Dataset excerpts
-- Opening Marker --
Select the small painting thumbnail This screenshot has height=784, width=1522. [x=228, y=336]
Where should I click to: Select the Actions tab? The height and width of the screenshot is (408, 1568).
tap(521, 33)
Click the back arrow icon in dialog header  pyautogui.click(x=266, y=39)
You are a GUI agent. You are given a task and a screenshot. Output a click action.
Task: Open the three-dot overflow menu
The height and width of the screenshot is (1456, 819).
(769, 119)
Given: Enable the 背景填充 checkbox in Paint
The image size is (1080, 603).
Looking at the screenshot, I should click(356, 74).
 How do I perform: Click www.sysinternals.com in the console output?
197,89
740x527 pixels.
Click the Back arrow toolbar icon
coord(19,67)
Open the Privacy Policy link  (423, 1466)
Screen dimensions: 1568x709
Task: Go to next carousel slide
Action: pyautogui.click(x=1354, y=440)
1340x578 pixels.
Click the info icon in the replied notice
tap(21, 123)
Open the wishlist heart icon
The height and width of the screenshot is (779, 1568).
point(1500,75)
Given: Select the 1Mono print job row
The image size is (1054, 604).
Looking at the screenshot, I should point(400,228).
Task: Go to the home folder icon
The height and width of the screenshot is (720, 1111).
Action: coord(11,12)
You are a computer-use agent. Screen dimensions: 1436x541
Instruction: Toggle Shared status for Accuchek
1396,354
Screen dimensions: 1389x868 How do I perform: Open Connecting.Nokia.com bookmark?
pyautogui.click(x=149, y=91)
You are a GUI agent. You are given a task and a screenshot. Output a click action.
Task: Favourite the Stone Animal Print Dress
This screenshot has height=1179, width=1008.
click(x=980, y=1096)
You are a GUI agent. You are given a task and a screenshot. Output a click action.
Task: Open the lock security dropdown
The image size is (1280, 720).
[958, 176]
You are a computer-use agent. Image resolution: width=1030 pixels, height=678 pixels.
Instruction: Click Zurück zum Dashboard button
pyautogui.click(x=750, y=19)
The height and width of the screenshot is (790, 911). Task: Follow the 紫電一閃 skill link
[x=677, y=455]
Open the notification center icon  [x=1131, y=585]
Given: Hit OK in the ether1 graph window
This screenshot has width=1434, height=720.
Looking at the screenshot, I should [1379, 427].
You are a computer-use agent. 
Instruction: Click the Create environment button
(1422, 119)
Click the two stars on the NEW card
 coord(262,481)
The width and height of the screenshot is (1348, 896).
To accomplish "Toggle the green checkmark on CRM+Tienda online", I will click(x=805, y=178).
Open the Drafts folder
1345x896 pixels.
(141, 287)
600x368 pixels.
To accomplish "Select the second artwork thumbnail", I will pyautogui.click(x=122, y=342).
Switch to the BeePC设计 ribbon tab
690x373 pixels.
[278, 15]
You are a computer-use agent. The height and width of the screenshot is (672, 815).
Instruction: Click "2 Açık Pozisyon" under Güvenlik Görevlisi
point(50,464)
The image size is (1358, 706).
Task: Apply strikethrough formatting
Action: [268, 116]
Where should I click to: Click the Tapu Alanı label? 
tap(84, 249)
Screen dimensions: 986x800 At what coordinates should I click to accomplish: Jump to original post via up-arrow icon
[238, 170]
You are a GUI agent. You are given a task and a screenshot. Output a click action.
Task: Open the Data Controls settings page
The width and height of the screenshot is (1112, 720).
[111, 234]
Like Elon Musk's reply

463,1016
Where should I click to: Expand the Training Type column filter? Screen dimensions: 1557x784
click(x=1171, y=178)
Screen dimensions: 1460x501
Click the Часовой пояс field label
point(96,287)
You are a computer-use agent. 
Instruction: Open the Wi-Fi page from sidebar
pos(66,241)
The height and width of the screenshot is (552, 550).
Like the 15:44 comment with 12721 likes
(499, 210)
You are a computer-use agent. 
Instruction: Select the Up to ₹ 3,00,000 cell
-- Closing Marker --
*EXERCISE DETAILS*. Locate the lines above that hold the word "thumbnail". Show every one of them.

*SOLUTION TO THIS TASK*.
Select the small painting thumbnail This screenshot has height=784, width=1522. [x=228, y=336]
To accomplish "Select the second artwork thumbnail", I will pyautogui.click(x=122, y=342).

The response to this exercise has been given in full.